To argue that individuals should not have these choices because some abuse them is to infantilize and support authoritarianism. Freedom of expression and religion is messy, and one person's abuse is the other's automony and empowerment. We Westerners forget that a significant amount of the world sees unlimited freedom as license and not as opportunity. Just as we should not tell them how to live their lives, they should not tell us how to live ours.

T

Friday, September 1, 2006 11:40 PM

I am a practicing Roman Catholic and something's fishy here

I agreed with Cary's advise here. He's spot on. LW needs to start thinking of this as a church ceremony.

I was baptized, confirmed, etc. For my child's christening, we had to take 6 weeks of classes before we could even schedule it, and those classes are on a schedule. We did not just "contact the church". This is NOT a Roman Catholic event. The Lutherans and Episcopalians here are similiar.

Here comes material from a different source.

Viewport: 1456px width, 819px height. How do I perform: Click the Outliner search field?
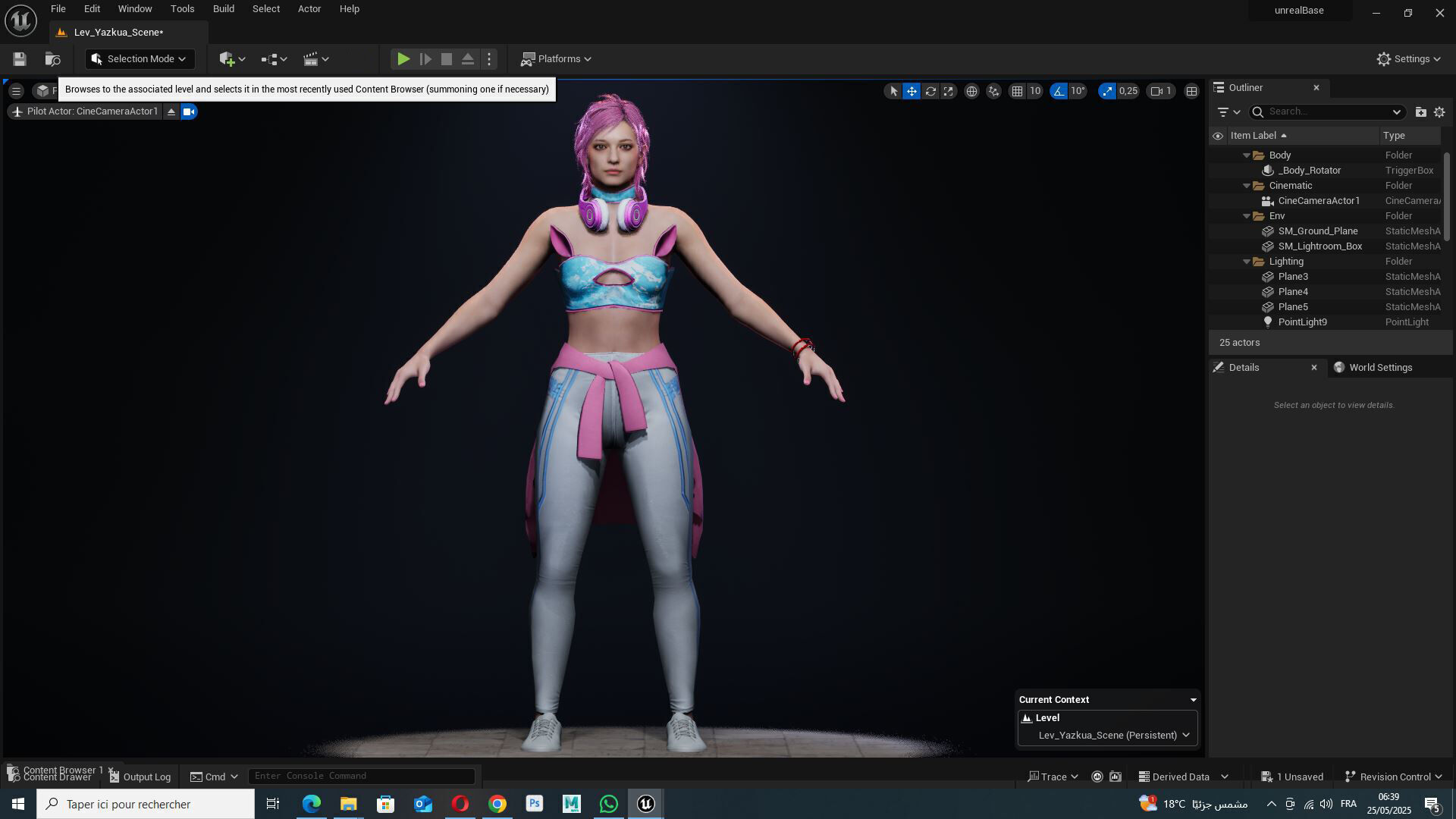tap(1330, 111)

We did have out of town guests: the godmother and godfather. The rest were in town. We sent notices, not invitations, to the out of town guests. I'd say the invitations were mistake #1.

Referring to her relatives as "univited" is mistake #2. I'll bet her fiance' did invite them to stay. He didn't do it in earshot of her, because he knew how she felt about his relatives, and how she'd act. This may be the first time some of these people have seen the baby. She should be more gracious, and have better manners. I smell Bridezilla in the making here.

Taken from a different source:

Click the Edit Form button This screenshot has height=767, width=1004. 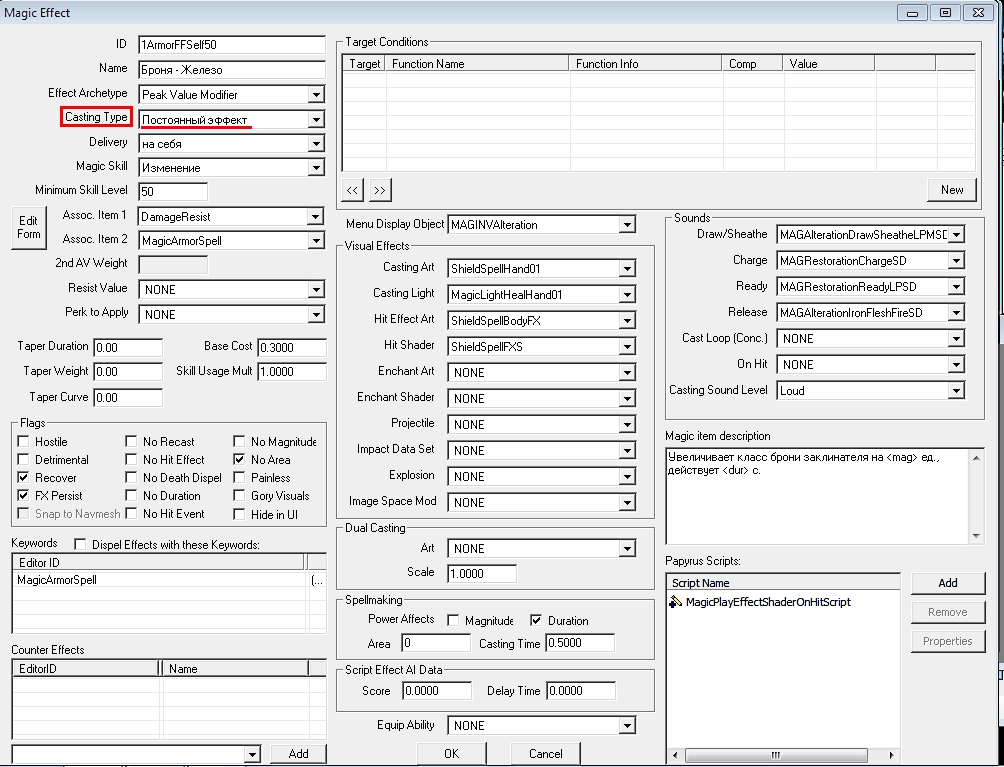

She has a child. They probably think they are helping her, not hijacking. Lighten up.

And yes, as a Catholic, the marriage comes before the Christening if the couple is engaged. Some priests and conservative dioceses enforce that rule for engaged couples. While other priests would not turn them down, they would be vocally frank about how disrespectful it is to christen the child in the Church while in a state of mortal sin. They have, in the past, tried to force the couple to live apart, etc. Conservative churches would see this as hypocritical, too. More liberal ones would not. I do know of a few Baptist ministers who would have thrown the couple out. They would have welcomed a single mother, but not a couple actively living in sin.

Good job, Cary. Spare us Bridezillas and now Christeningzillas.